9. Closed Books. Under no circumstances shall CH be required to provide any information or documentation in connection
with the services provided. We do NOT provide, disclose, share or explain our costs, expenses, business secrets, business partners,
business practices, personnel information, information other past, present or prospective clients, or any other information whatsoever
unless required to do so by law. However, should CH be required to produce any documents for whatever reason (including court
order) to the Customer or any other person in connection with its services to the Customer, the Customer shall bear all costs in
connection with said production or disclosure including without limitation the costs of CH’s personnel time, copying, mailing,
attorneys’ fees if applicable (including time opposing or objecting said production), legal costs and others. Further, should CH be
required to disclose any additional information or documentation, the Customer accepts the obligation of maintaining all the
information and documentation obtained confidential and to not use it for any matters related to the industry to its benefits or that of
others, subject to damages due to CH include without limitation compensatory damages, loss of opportunity, legal costs and
attorneys’ fees.
10. Limitation of Liabilities and Indemnity. Customer agrees that should CH be exposed to any liability for any matter or claim
whatsoever related to this Agreement, said liabilities shall be limited to the amount paid by the Customer to CH. Moreover, Client
agrees to fully indemnify the Firm for any and all damages, liabilities, and costs whatsoever including, but not limited to, attorneys’
fees for any liabilities to which CH may be exposed pursuant to providing services under this Agreement
11. Collection Costs. In the event that collection efforts are required to collect unpaid monies by the Customer to CH, then CH
shall have the right to recover any and all collection costs including Attorneys’ Fees, legal costs, the costs of its employees and
agents in connection with their time pursuing the collection of unpaid fees, and any other reasonably related collection costs,
including those fees incurred in connection litigation or appeals.
12. Binding Obligation. This Agreement shall be biding, at CH’s discretion, upon on the respective successors and assigns of
the Customer. Further, the benefits herein shall inure to the respective successors and assigns of the CH.
13. No Waiver. The failure of CH to enforce any provision of this Agreement on one or several occasions shall not be construed
to be a waiver of such provision or any other provision, nor in any way to affect the validity of all or any part of this Agreement or the right of CH thereafter to enforce each and every such provision. No waiver of any breach of this Agreement shall be held to
constitute a waiver of any other or subsequent breach.
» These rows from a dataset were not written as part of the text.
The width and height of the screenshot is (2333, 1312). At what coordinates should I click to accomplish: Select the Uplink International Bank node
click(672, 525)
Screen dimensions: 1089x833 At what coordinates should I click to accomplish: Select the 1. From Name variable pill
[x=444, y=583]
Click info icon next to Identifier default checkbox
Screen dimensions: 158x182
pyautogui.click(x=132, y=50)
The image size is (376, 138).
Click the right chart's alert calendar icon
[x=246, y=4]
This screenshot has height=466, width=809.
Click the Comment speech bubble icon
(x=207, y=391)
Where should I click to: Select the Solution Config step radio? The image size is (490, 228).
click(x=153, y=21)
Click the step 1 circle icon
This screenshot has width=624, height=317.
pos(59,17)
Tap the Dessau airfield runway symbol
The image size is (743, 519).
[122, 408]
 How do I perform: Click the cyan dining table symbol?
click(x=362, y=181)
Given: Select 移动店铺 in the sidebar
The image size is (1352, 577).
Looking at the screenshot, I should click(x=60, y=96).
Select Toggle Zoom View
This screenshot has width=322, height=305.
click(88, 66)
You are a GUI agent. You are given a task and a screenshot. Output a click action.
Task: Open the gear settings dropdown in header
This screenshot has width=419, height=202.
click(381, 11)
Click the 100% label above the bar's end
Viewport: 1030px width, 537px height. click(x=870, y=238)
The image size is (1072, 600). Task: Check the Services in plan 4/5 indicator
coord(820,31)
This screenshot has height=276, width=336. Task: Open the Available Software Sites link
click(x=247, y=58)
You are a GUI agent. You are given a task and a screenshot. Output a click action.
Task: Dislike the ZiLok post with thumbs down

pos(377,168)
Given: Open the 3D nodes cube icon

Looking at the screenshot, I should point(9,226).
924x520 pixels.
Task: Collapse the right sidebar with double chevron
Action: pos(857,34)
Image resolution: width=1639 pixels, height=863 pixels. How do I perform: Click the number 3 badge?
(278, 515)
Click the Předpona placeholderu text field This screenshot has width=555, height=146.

14. Captions. The captions and headings continued in this Agreement are for convenience and reference only and shall not be
deemed to be construed as limiting or modifying in any manner the provisions of this Agreement.
15. Savings Clause. If any section or portion of this Agreement is declared or found by a court of competent jurisdiction to be
unenforceable or null and void, such section or portion shall be deemed stricken and severed from this Agreement, and the remaining
sections and portions set forth shall continue in full force. Further, to the maximum extent possible, the intent of said invalidated
sections or portions shall be re-written and enforced in a new and valid section or portions as it may apply.
16. WAIVER OF RIGHT TO JURY TRIAL. THE PARTIES HERETO HEREBY WAIVES TRIAL BY JURY IN ANY
ACTION, PROCEEDING OR COUNTERCLAIM ARISING OUT OF OR RELATING TO THIS AGREEMENT, OR THE
SUBJECT MATTER HEREOF OR THEREOF. THIS PROVISION IS A MATERIAL INDUCEMENT FOR THE PARTIES TO
ENTER INTO THIS AGREEMENT.
The signatory below represents and warrants that (s)he has all of the requisite power, right, title and authority to enter into
this Agreement, and bind the subject entity(ies), property(ies), and himself or herself.